Hacker News new | ask | show | jobs
by snowcode 1445 days ago
agreed; and it's the reason for this post. I have a cloudflare worker (code I've written) that tracks requests for robots.txt and then tracks if the requestor's session honours the robots allow and dissallow and forces the correct behaviour, i.e. robots that request files from a dissalow path my worker code returns 401. The problem is that I can't track bot behavior when good bots "continue" their session after requesting robots.txt (with a brief pause) because by then they probably (mostly do, according to my logs) make subsequent requests using IP addresses (or agents) from a pool, resulting in requests coming in from multiple IP addresses.

i.e. no way to manage or track bot sessions, and thus no way to monitor if they are adhering to the robots.txt allow/dissallow.

For now; the only way for me to be able to remove bad bots from my site, is to stick exclusively to bots that I can get a reliable set of IP addresses from; at this juncture that's just Google and Bing's bots, roughly, and then ignore the requests for robots.txt.

My suggestion, (this ycombinator post), is to have a reliable way of tracking robots, that's easy for low tech (amateur) bot builders to adhere to, and thus very efficiently block bad bot behaviour without punishing good bots, and allow site owners to be fully in control of pay for, and serving traffic to only the visitors they want on their sites.

update: forgot to say .. my code also blocks requests from bots that don't read robots.txt first. The tricky part of course is not accidentally tagging a real user, or a user using some genuine accesibility assistance tool as a bot. someone using curl for example; I dont mind a false negative and blocking his/her request, because if I want to make parts of my site available programmatically I would create an API for the bits that should be available programmatically, which currently is nothing.

1 comments

another update: my suggestion of privately sending bots you want to "allow" to scrape your site, would make it trivial to ban bad bots. No guid, no enter.

Bots that flood your site, effectively DDOS the site, are no different to hackers trying to DDOS your site and would be dealt with as an illegal hacking attempt .. not a "legal" bot configuration issue.

It instantly puts all traffic into 2 buckets, legal and illegal.
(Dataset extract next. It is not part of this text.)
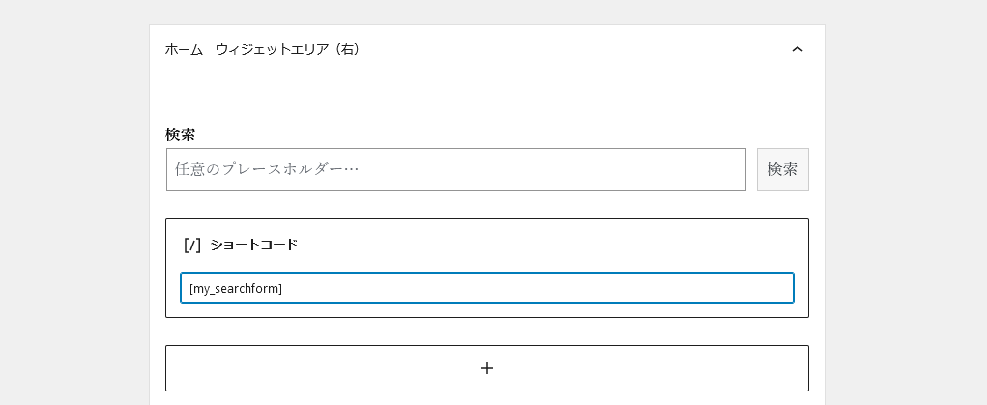Collapse the ホーム ウィジェットエリア（右） panel chevron

797,49
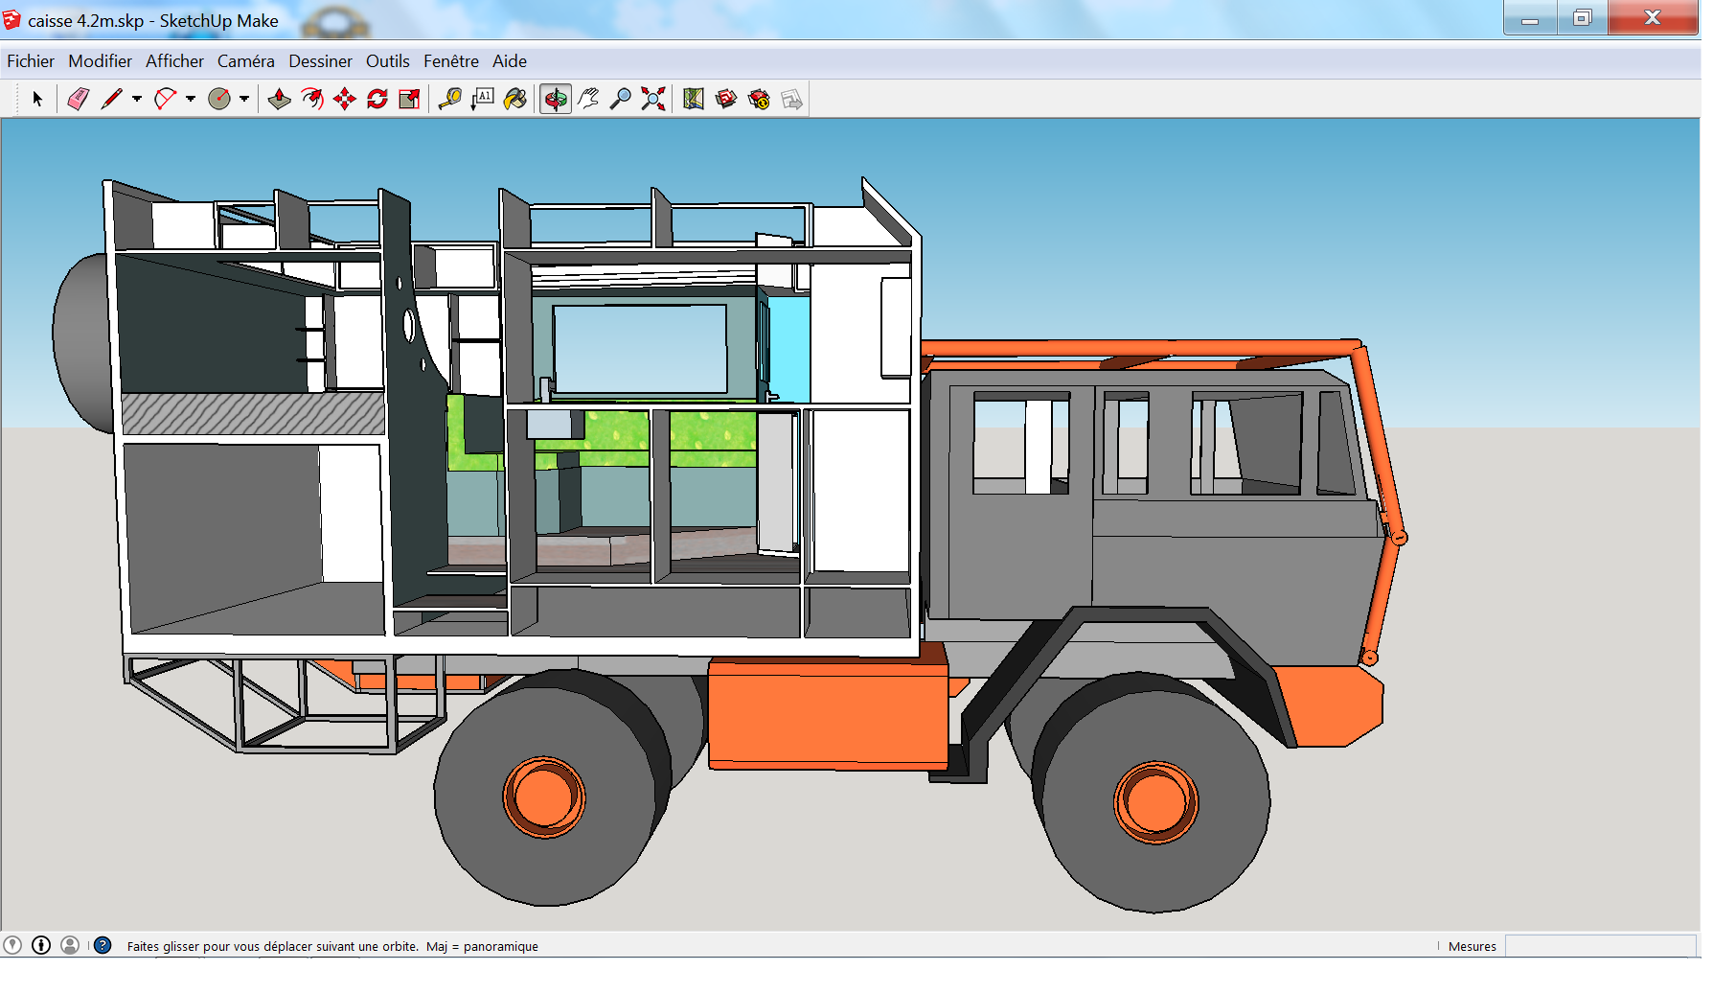
Task: Toggle the model credits info icon
Action: point(41,945)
Versus 3 buckets of legal, badbot and illegal.

tools like "scrapeshield" et al already exist, so my suggestion would allow those vendors to make their scrapeshields even more focused, and allow me to build my poor man's version of those tools, since I dont want to pay for anything. even if it's $5 a month, or $5 a year per domain for some anti-scraping that's a deal breaker for me, since I'm managing hundreds of domains.